> AIM OF THE TASK: Copy every line from the one that holds "Task: Click the collapse chevron arrow icon" to the end of the records below, exactly and with nothing else, but without any pictures.

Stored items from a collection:
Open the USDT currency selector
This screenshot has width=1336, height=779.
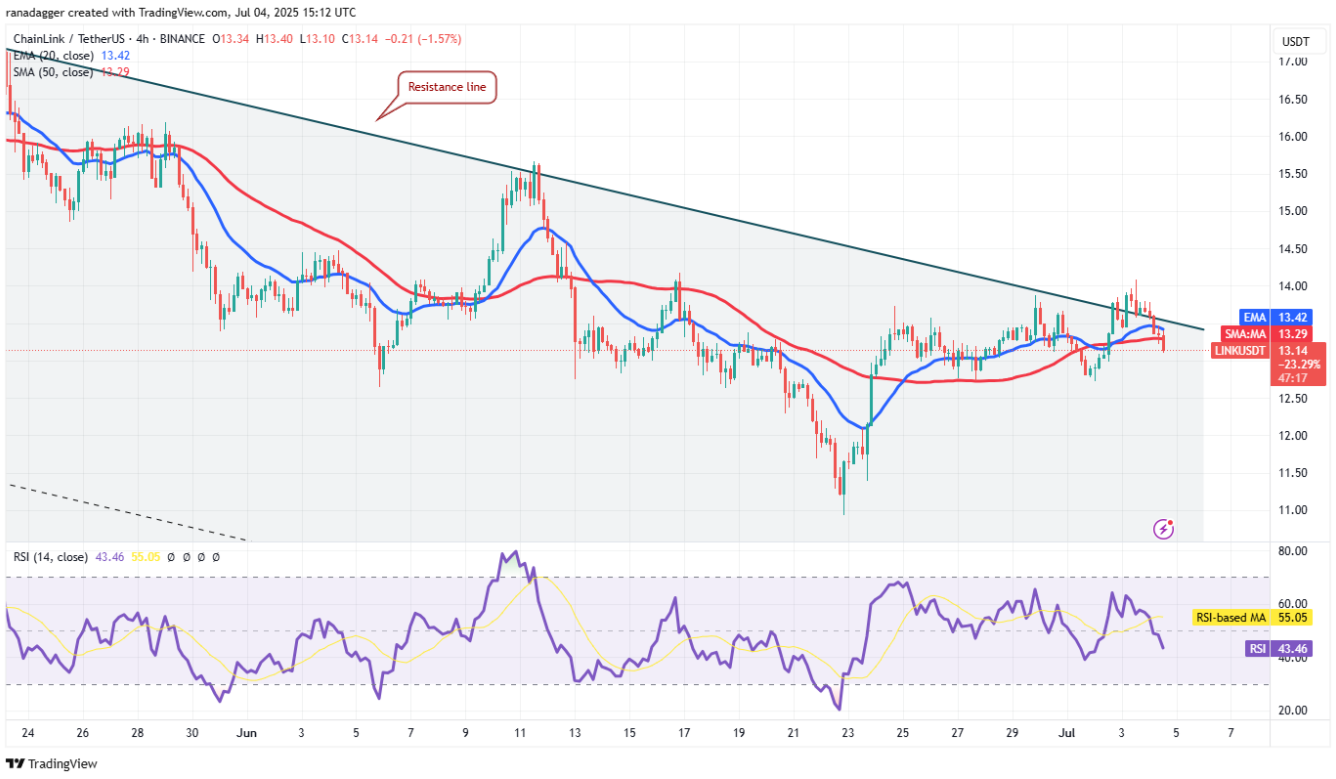click(1297, 41)
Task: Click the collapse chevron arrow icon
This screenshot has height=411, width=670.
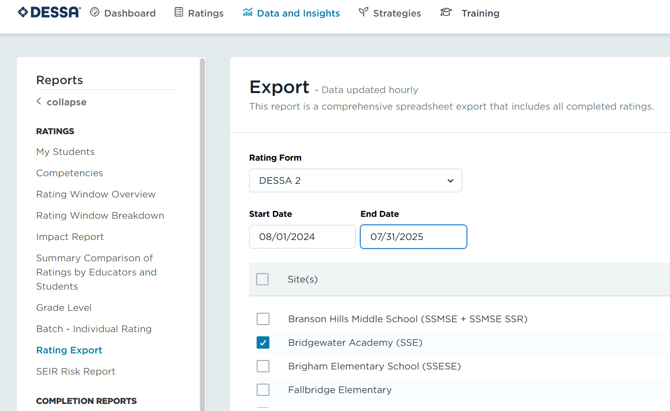Action: (x=39, y=102)
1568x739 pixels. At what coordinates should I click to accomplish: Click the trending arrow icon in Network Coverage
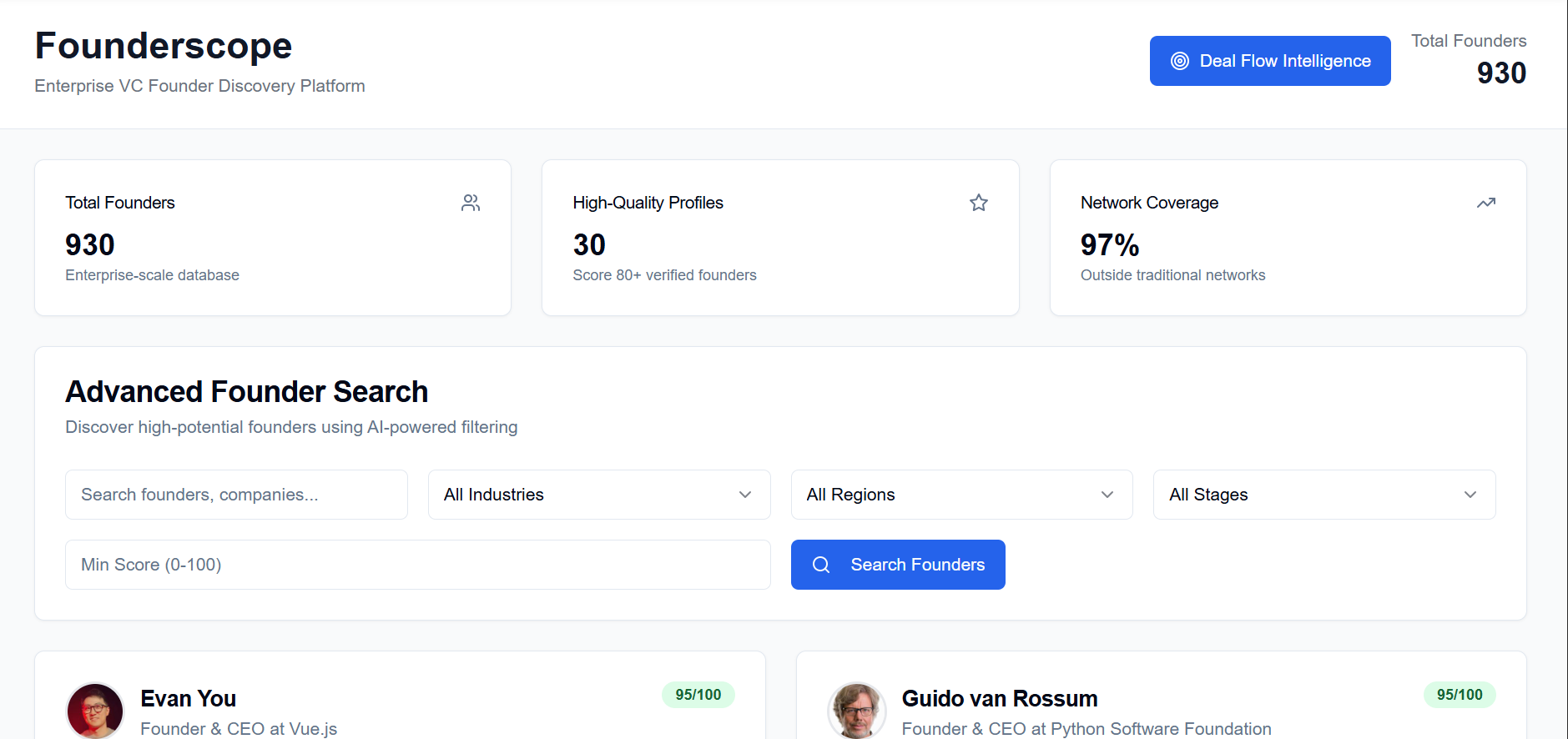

> ANSWER SPACE:
Task: Click the collapse chevron arrow icon
This screenshot has height=411, width=670.
Action: (x=39, y=102)
1568x739 pixels. At what coordinates should I click to accomplish: Click the trending arrow icon in Network Coverage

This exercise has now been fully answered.